» Work to complete:
Please recast the data as a Markdown table with the columns "No." and "Text", starting with the line that contains "Where should I" and going on through the end of the data, with blank lines skipped and the pictures left out.

Start Records

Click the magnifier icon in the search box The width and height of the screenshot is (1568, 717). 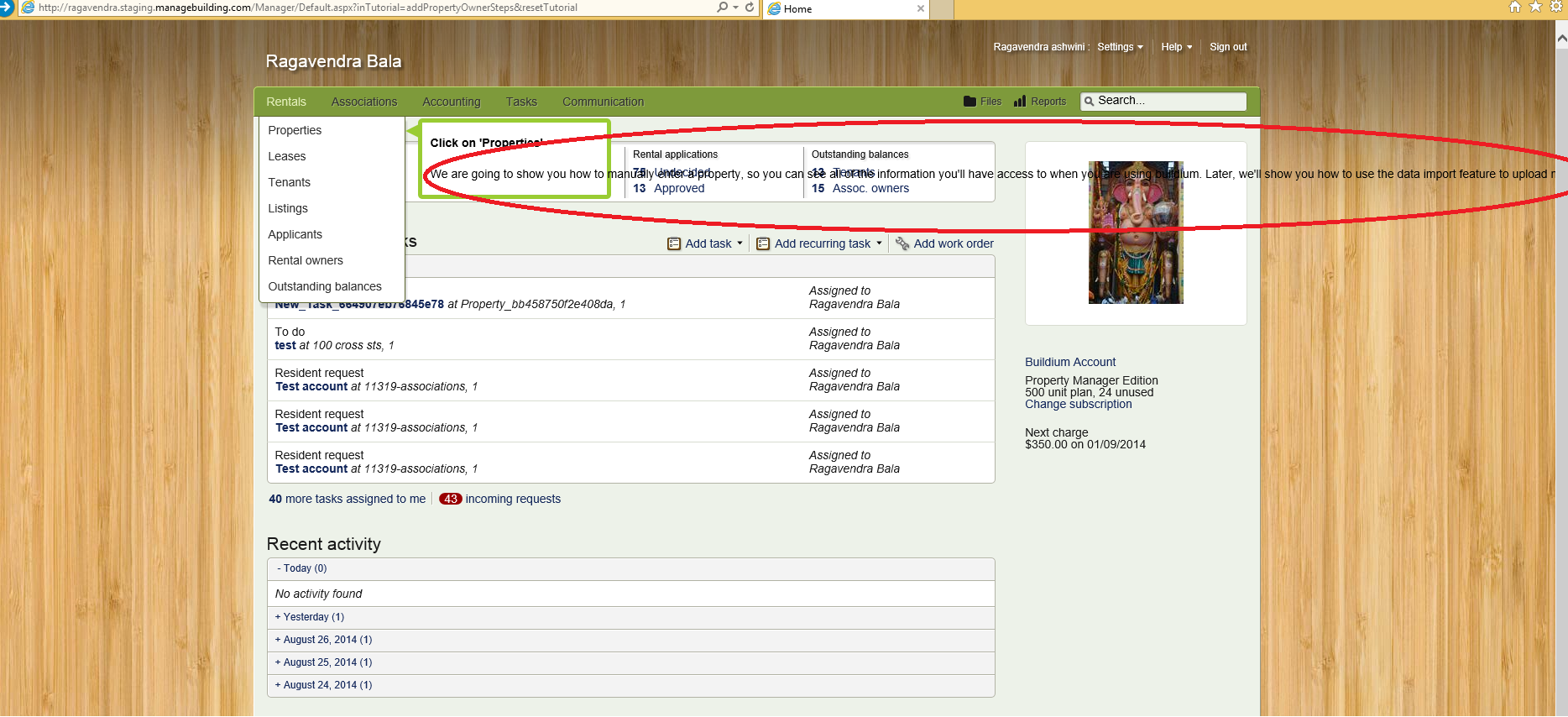pos(1089,101)
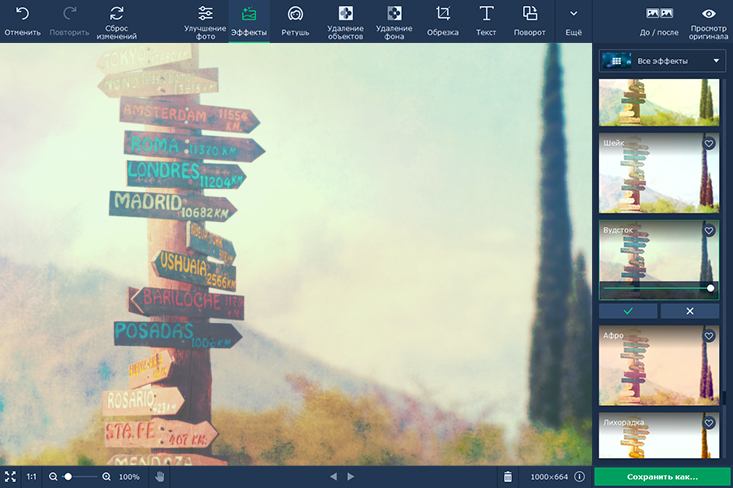733x488 pixels.
Task: Click the Reset changes (Сброс изменений) icon
Action: coord(117,14)
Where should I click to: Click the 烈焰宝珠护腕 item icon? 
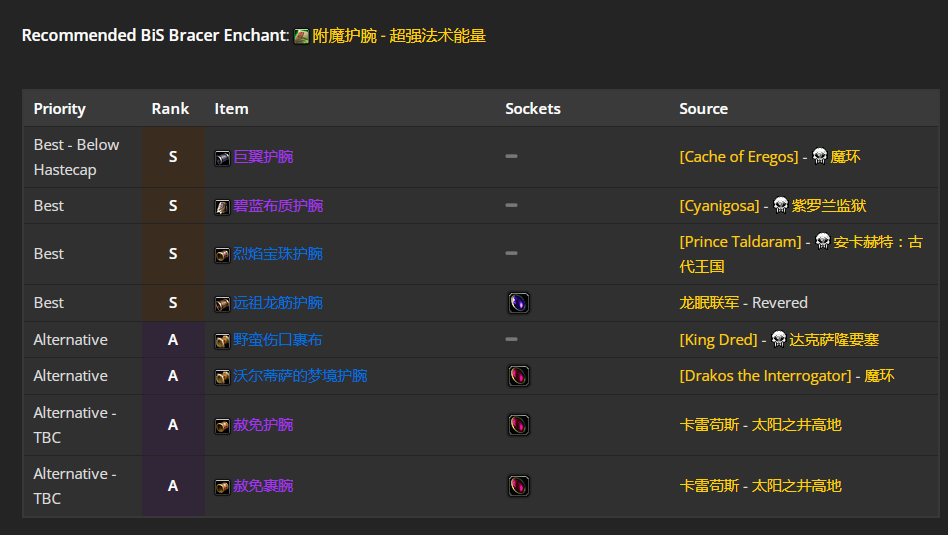pyautogui.click(x=222, y=255)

End Records

» The answer:
| No. | Text |
|---|---|
| 1 | Where should I click to: Click the 烈焰宝珠护腕 item icon?  |
| 2 | pyautogui.click(x=222, y=255) |